### WHAT IS REQUIRED
Copy exactly the lines from the one containing "The width and height of the screenshot is (1024, 622)." through the last line of the records below, both included, and leave out the pictures.

┄┄┄┄┄┄┄┄┄┄┄┄┄┄┄┄┄┄┄┄

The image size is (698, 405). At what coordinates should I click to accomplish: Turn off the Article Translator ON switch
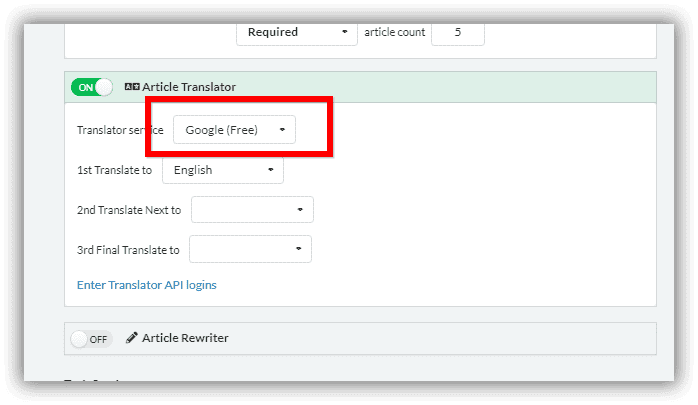92,87
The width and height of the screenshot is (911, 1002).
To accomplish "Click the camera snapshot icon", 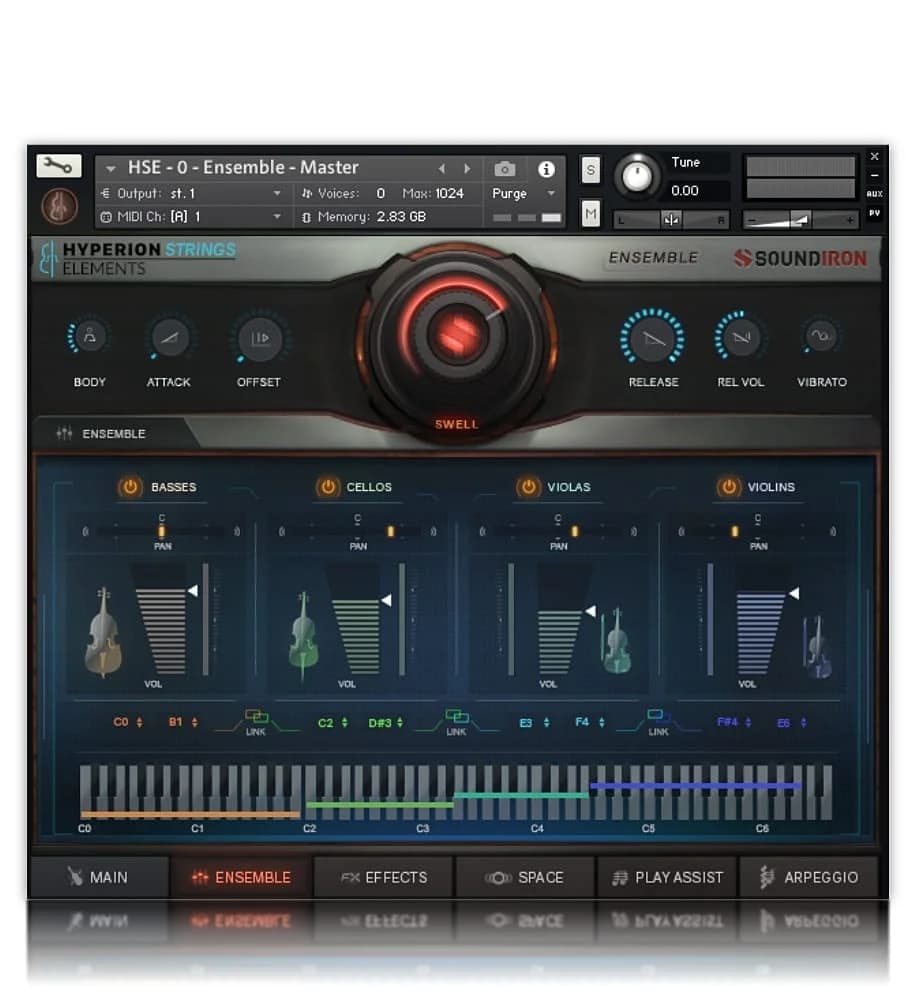I will [x=504, y=168].
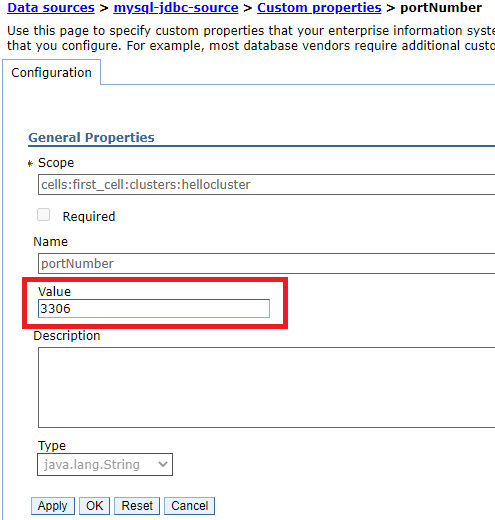Focus the Value field showing 3306

154,308
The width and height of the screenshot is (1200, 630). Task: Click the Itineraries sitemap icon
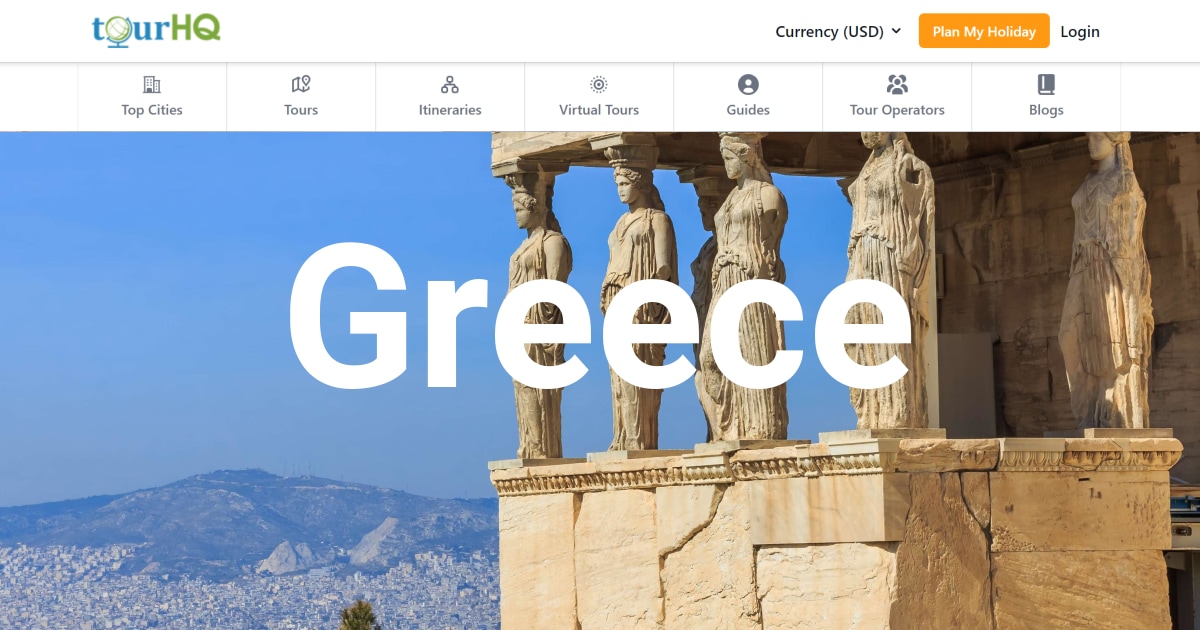pos(450,84)
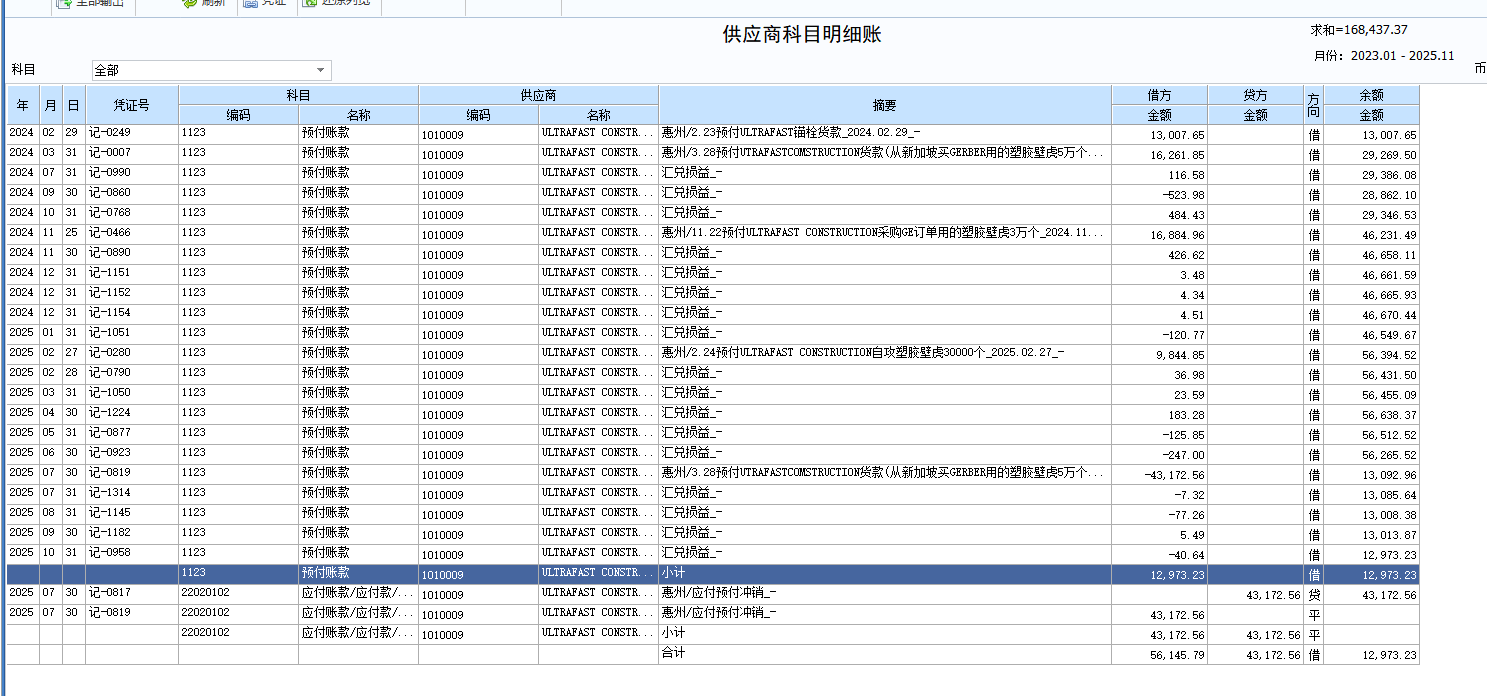Open the 科目 filter dropdown arrow
The width and height of the screenshot is (1487, 696).
320,70
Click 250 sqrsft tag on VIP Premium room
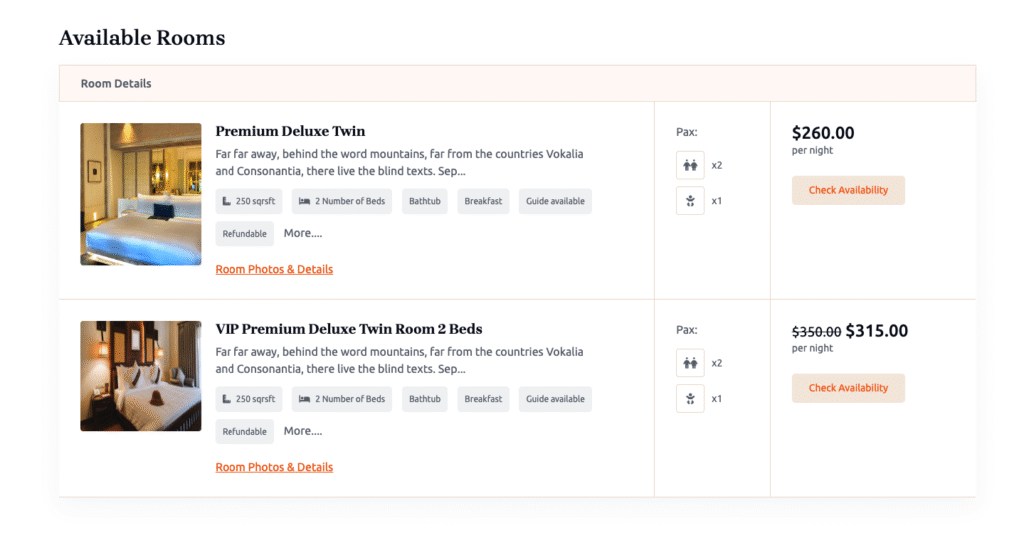This screenshot has width=1024, height=533. [x=250, y=399]
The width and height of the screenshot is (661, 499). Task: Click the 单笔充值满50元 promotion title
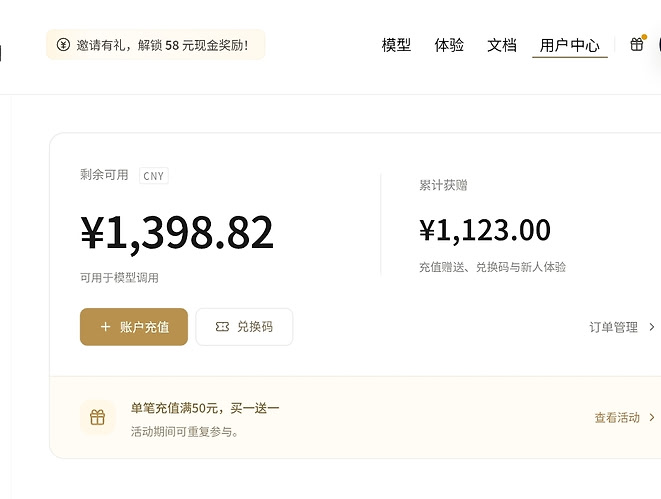[x=205, y=408]
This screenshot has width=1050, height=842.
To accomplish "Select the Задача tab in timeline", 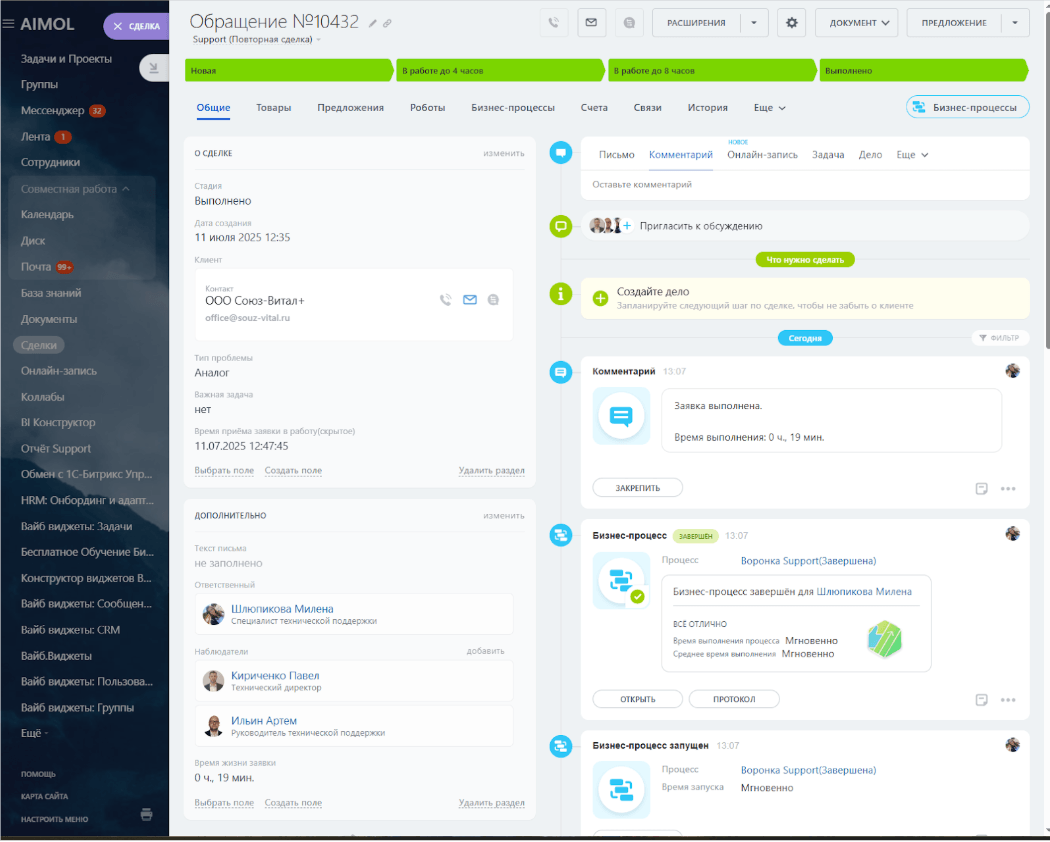I will (828, 155).
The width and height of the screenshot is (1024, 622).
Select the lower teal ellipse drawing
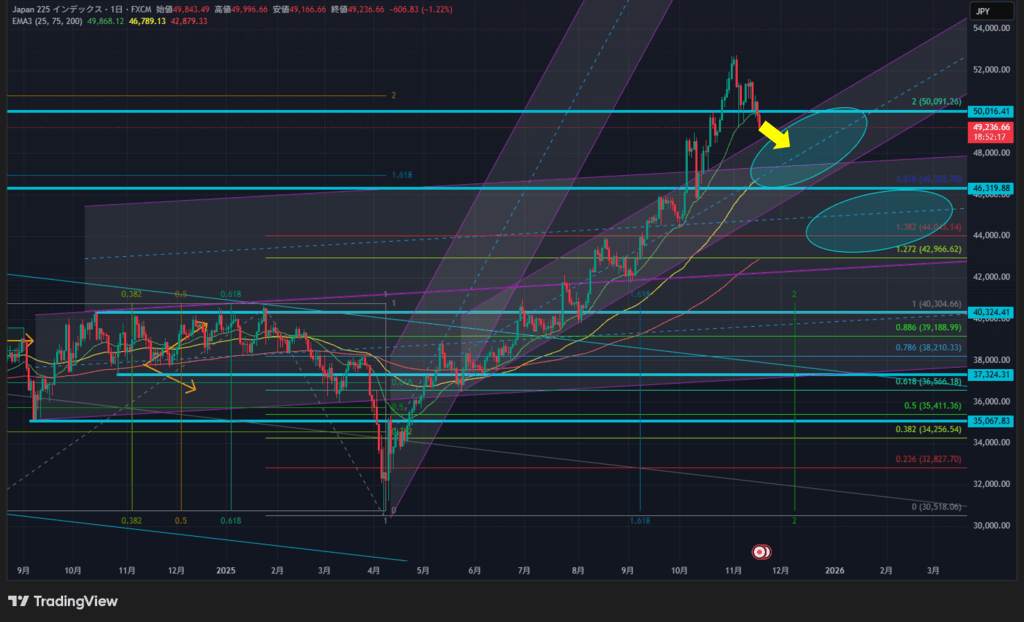877,219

┄┄┄┄┄┄┄┄┄┄┄┄┄┄┄┄┄┄┄┄

### ANSWER BOX
The width and height of the screenshot is (1024, 622).
Select the lower teal ellipse drawing
877,219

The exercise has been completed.